3. Not thinking about how soda can increase depression
In most diet sodas, you’ll find the ingredient aspartame. This added sugar crosses the blood-brain barrier and can increase depression, according to Shelia Forman, PhD, a psychologist and mindful eating instructor.
“Aspartame can increase the number of certain chemicals in the brain that inhibits the release of feel-good neurotransmitters like dopamine and serotonin,” she explains. “Without ample amounts of dopamine and serotonin circulating in our brains, we may become depressed.”
While studies around the neurological effects aspartame can have on your brain are still required to make a proper evaluation, it’s still important to note the connection between food cravings and mental health. Instead of soda, turn to these Popular Foods That Are Supporting Your Mental Health, Says Expert.
4. Drinking soda instead of water when you’re thirsty
When you’re dehydrated, your body signals your brain to remind you to drink up. However, if you reach for soda instead of water, you’re not helping your symptoms but rather masking them.
As Poon explains, our bodies are made up of 60% of water content, and we need to stay hydrated for all of our cells to function correctly.
“If you do like to drink soda, it is important that you drink these sweet beverages in addition to your daily water intake,” she says. “Soda is not a hydrating beverage, and research suggests that it can be detrimental to your health to drink soda in place of water on a hot day.”

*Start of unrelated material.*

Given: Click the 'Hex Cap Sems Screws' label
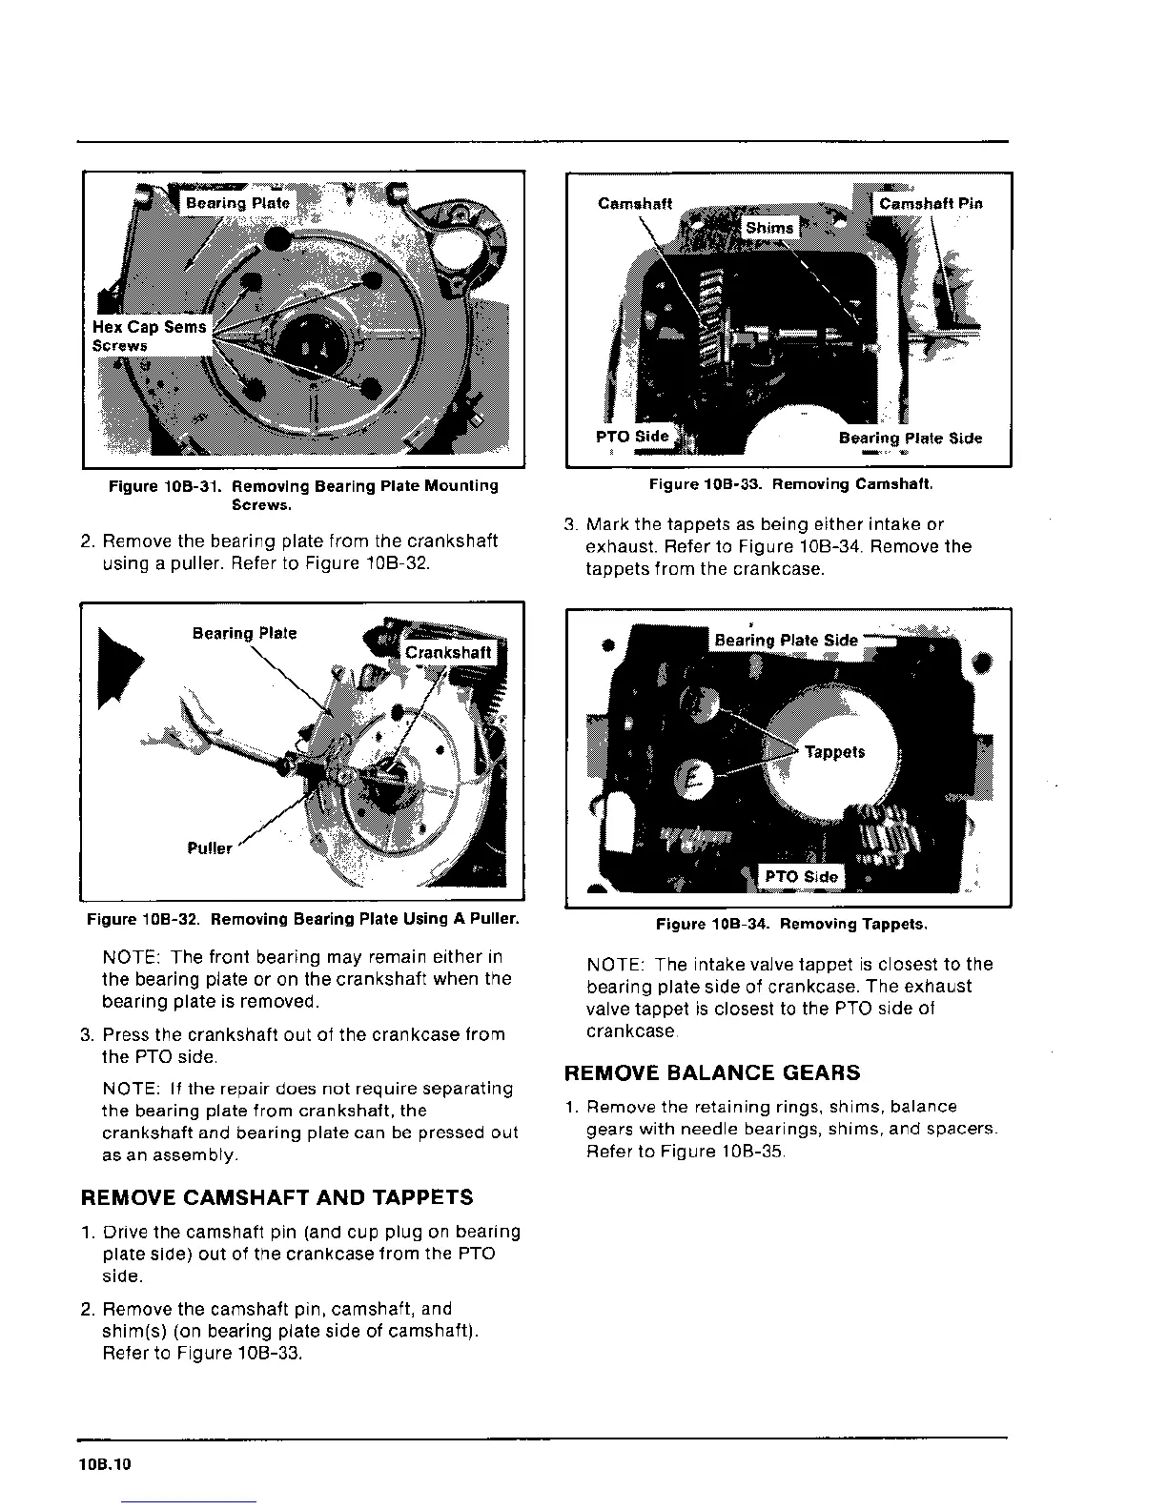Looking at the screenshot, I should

5. Forgetting how many calories are in soda
While we’ve covered what the biggest-of-the-big offers in terms of calories, playing it on the tiny side isn’t ideal either, Poon warns. In fact, even a small soda contains about 150 calories.

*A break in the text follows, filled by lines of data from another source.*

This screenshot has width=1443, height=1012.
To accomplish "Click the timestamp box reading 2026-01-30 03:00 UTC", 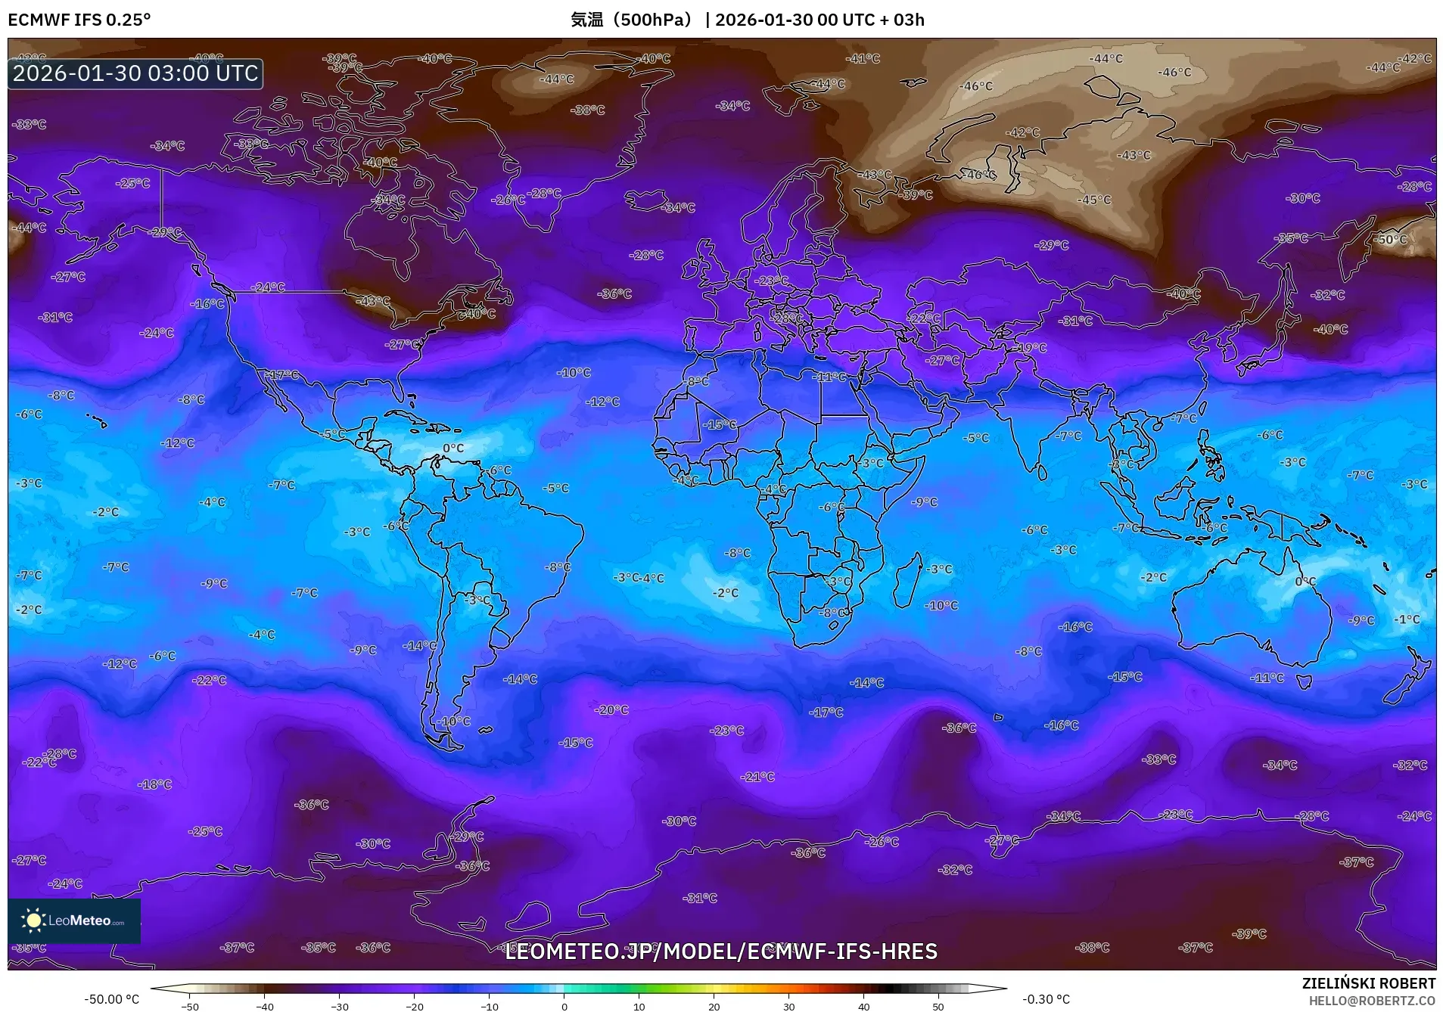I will (x=135, y=73).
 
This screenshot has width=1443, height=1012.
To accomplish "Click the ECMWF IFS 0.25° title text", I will (x=79, y=20).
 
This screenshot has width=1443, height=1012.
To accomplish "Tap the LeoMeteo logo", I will (x=74, y=920).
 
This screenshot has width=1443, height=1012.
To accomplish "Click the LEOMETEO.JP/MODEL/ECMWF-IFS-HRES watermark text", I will (x=720, y=951).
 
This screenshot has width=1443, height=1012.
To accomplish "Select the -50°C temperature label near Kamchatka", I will (x=1391, y=239).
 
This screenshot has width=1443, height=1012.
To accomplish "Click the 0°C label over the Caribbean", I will (x=453, y=448).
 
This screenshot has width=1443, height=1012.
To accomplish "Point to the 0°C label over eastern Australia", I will (x=1305, y=582).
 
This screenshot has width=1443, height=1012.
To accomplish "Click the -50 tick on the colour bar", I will (x=190, y=1006).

“While this isn’t a lot on its own, if you are drinking two to three sodas per day, these calories can add up,” says Poon. “Many people don’t consider beverages when they are thinking of their overall consumption, in which case you could be drinking hundreds of calories over your recommended daily consumption.”
Also, because sodas are void of any nutritional benefits, they’re merely empty calories that cause you to feel hungrier sooner.